### To be done
Edit the items that begin at the line containing "The image size is (341, 394)." and end with the line containing "Action: click(x=19, y=174)". Write those lines out again with "dropdown" changed to "menu", keep everything else the same, and leave the pictures out.

**** Source records

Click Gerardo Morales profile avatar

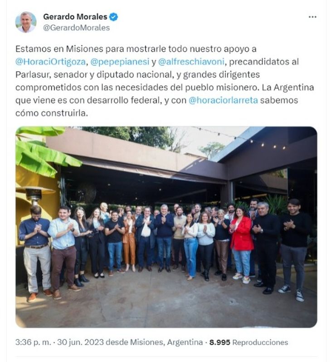click(x=26, y=22)
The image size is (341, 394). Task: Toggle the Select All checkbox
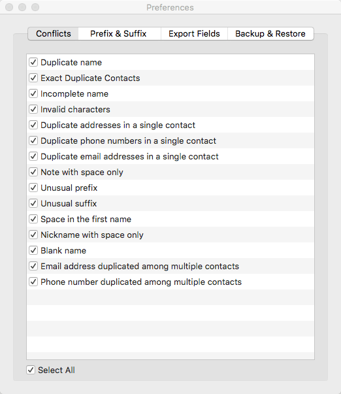(31, 370)
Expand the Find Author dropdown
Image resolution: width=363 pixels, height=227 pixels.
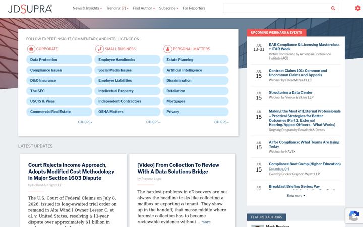pyautogui.click(x=144, y=8)
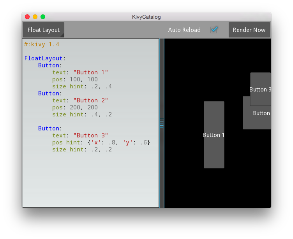The image size is (293, 239).
Task: Click the "#:kivy 1.4" header line
Action: point(42,44)
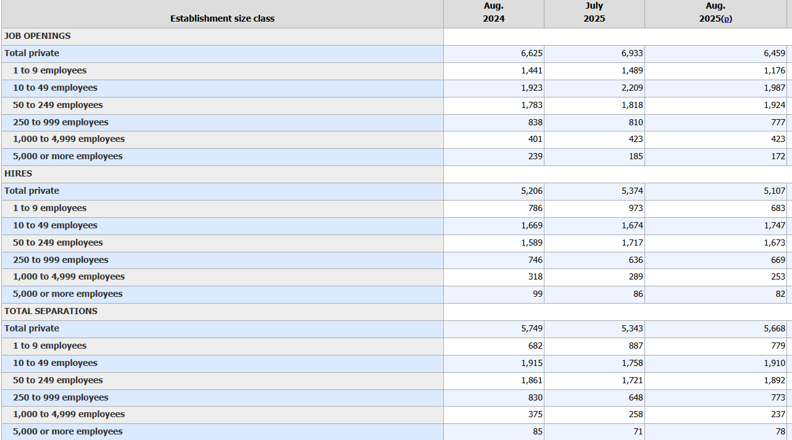Viewport: 792px width, 440px height.
Task: Click the HIRES section heading row
Action: click(x=19, y=174)
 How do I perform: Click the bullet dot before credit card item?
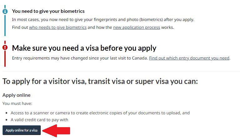(x=7, y=120)
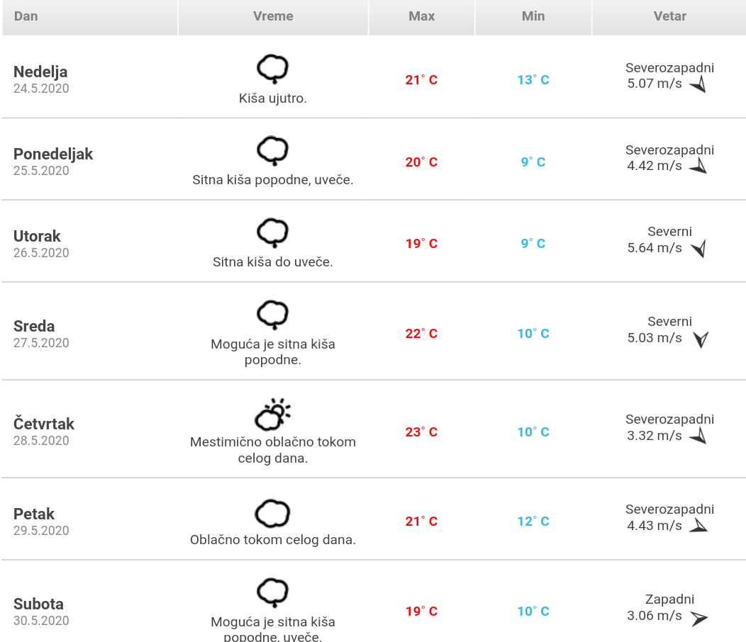Click the wind direction arrow for Nedelja
Viewport: 746px width, 642px height.
pos(698,85)
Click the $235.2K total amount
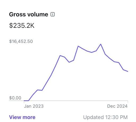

********

### Solution to the problem
The image size is (341, 394). Task: Toggle the Select All checkbox
(31, 370)
Expand the Find Author menu
Image resolution: width=363 pixels, height=227 pixels.
pyautogui.click(x=144, y=8)
The image size is (293, 239).
Task: Click the "#:kivy 1.4" header line
Action: point(42,44)
Viewport: 792px width, 440px height.
Task: Click the HIRES section heading row
Action: click(x=19, y=174)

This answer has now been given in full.